▶ _STATED EXERCISE 1_:
Answer these questions about the forum thread on the spoiler:
(a) According to the opening post, is having the spoiler removed a free option or a paid one?
(b) What does Hoggy say the pop-up spoiler is usually a source of?
(c) What does gogs say the spoiler was part of the reason for?

+++ TEXT SECTION +++

# Black Edition - But Without Spoiler?



## oxonaud (Mar 24, 2021)

What's your opinion/s on this? Does the Spoiler literally spoil the car - so given the choice, would you choose the option to have removed (it's a free option) and then just go with the concealed one that pops up (or you choose when it pops up?)?


----------



## Hoggy (May 8, 2002)

Hi, Where's the pic of the spoiler? If it's the normal Audi spoiler then I would leave it in place.
Pop-up one is usually a source of water ingress anyway.
Hoggy.


----------



## Toshiba (Jul 8, 2004)

you'll get lots of opposite views. 
Looks better with it for me.


----------



## gogs (Dec 22, 2010)

As said you'll get opinions on both sides however I'm another vote for with the spoiler, that's part of the reason I bought the car I have


----------



## Blade Runner (Feb 16, 2018)

oxonaud said:


> What's your opinion/s on this? Does the Spoiler literally spoil the car - so given the choice, would you choose the option to have removed (it's a free option) and then just go with the concealed one that pops up (or you choose when it pops up?)?

+++

▶ _STATED EXERCISE 2_: In the records, begin at the line that has "At what coordinates" and continue through the end of the records. Write those lines again with "hyperlink" substituted for "link", change nothing else, and leave out the pictures.

+++ SOURCE DATA +++

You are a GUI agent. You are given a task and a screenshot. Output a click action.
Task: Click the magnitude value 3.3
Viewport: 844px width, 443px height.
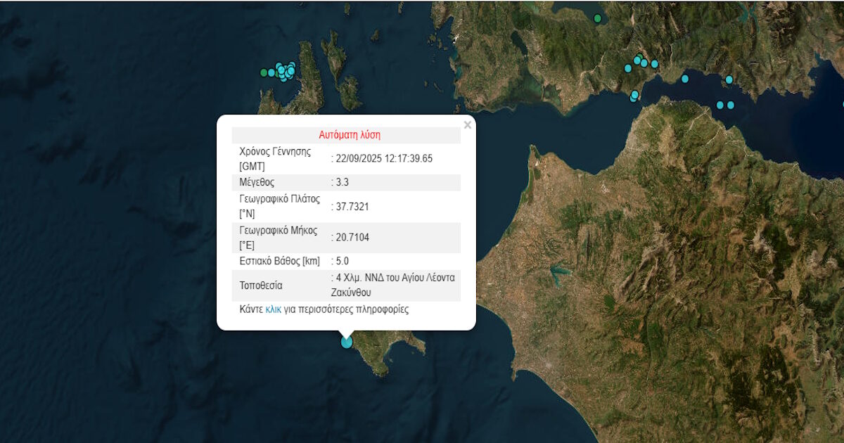pyautogui.click(x=342, y=182)
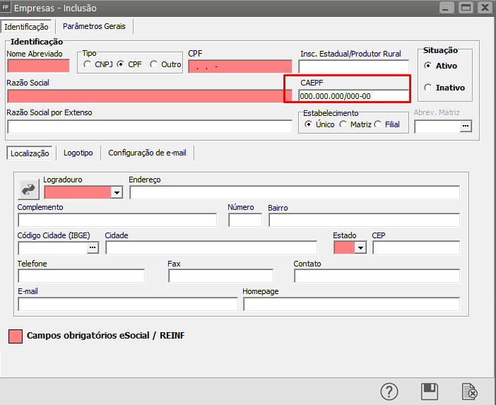Click the E-mail input field
The height and width of the screenshot is (405, 496).
128,304
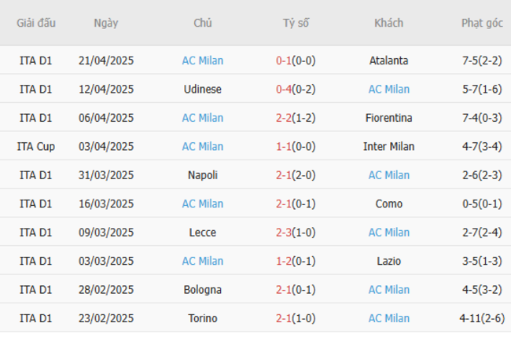
Task: Click AC Milan link in the Bologna row
Action: (x=388, y=290)
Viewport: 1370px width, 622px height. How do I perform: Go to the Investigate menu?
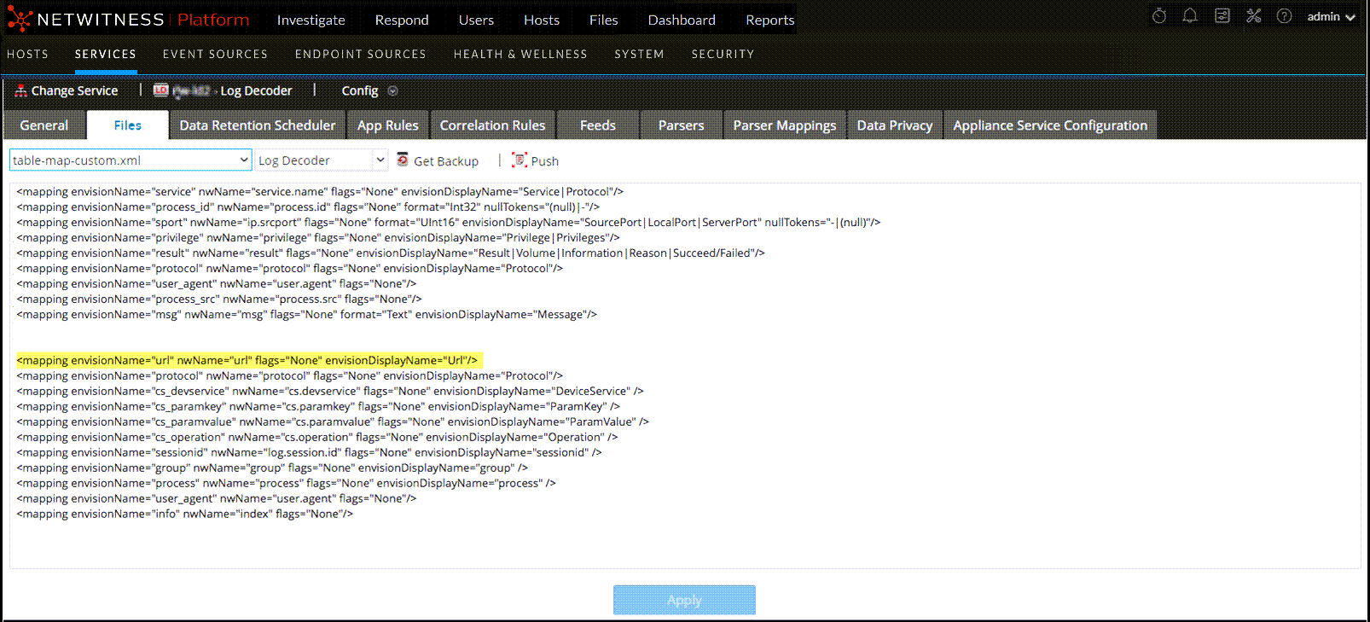click(311, 20)
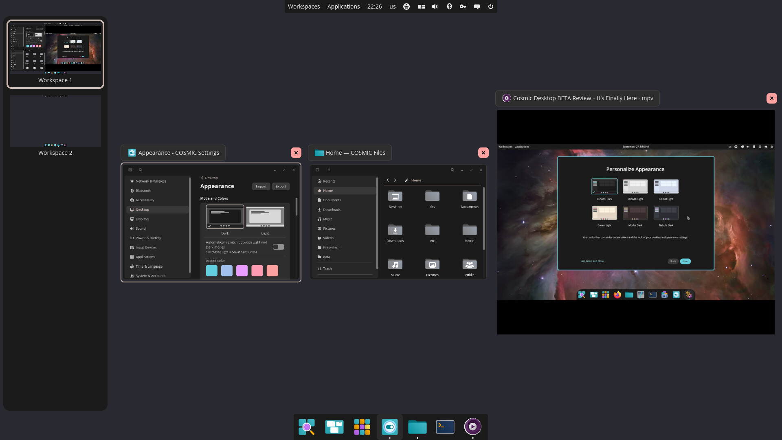Toggle automatic light and dark switching
Screen dimensions: 782x440
pos(278,247)
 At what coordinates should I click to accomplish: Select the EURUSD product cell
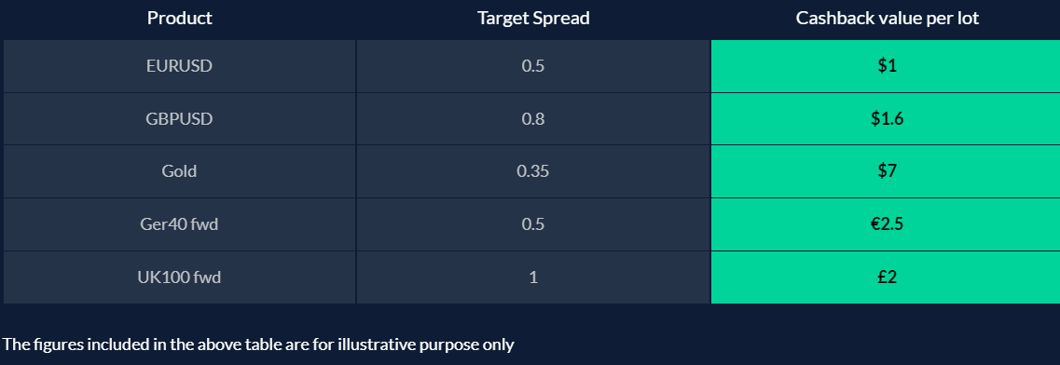(x=179, y=66)
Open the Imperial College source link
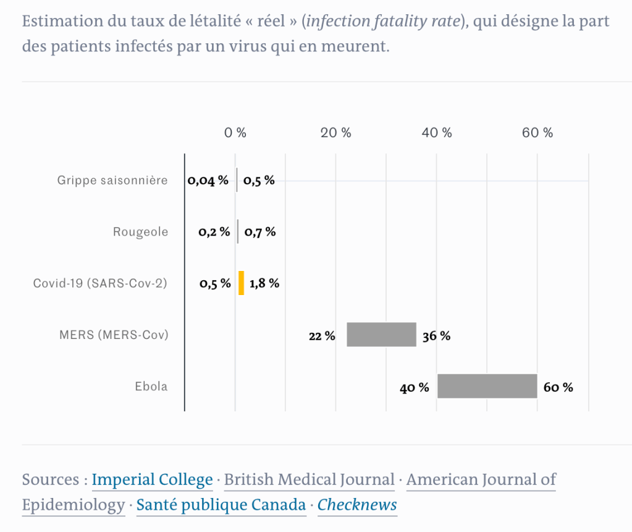Viewport: 632px width, 532px height. click(x=152, y=479)
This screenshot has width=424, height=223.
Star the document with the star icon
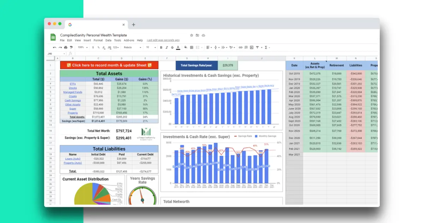point(192,35)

+++

▶ _EXERCISE RESPONSE 1_:
(a) It is a free option.
(b) Water ingress.
(c) Buying the car gogs has.

▶ _EXERCISE RESPONSE 2_:
 At what coordinates should I click to accomplish: Select the EURUSD product cell
(x=179, y=66)
Open the Imperial College source hyperlink
Viewport: 632px width, 532px height. click(x=152, y=479)
This screenshot has width=424, height=223.
Star the document with the star icon
point(192,35)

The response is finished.